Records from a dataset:
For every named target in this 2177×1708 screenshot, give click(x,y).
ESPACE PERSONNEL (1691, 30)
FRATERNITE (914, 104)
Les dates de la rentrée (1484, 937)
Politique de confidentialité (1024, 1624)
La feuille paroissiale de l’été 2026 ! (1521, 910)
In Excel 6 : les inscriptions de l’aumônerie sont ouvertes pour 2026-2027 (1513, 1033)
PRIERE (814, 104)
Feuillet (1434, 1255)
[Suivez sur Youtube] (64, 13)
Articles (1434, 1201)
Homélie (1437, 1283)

Exercise instructions
The data above is to be restated line for line, word for word.

Reply to the exercise
For every named target in this 2177×1708 screenshot, give click(x,y).
ESPACE PERSONNEL (1691, 30)
FRATERNITE (914, 104)
Les dates de la rentrée (1484, 937)
Politique de confidentialité (1024, 1624)
La feuille paroissiale de l’été 2026 ! (1521, 910)
In Excel 6 : les inscriptions de l’aumônerie sont ouvertes pour 2026-2027 (1513, 1033)
PRIERE (814, 104)
Feuillet (1434, 1255)
[Suivez sur Youtube] (64, 13)
Articles (1434, 1201)
Homélie (1437, 1283)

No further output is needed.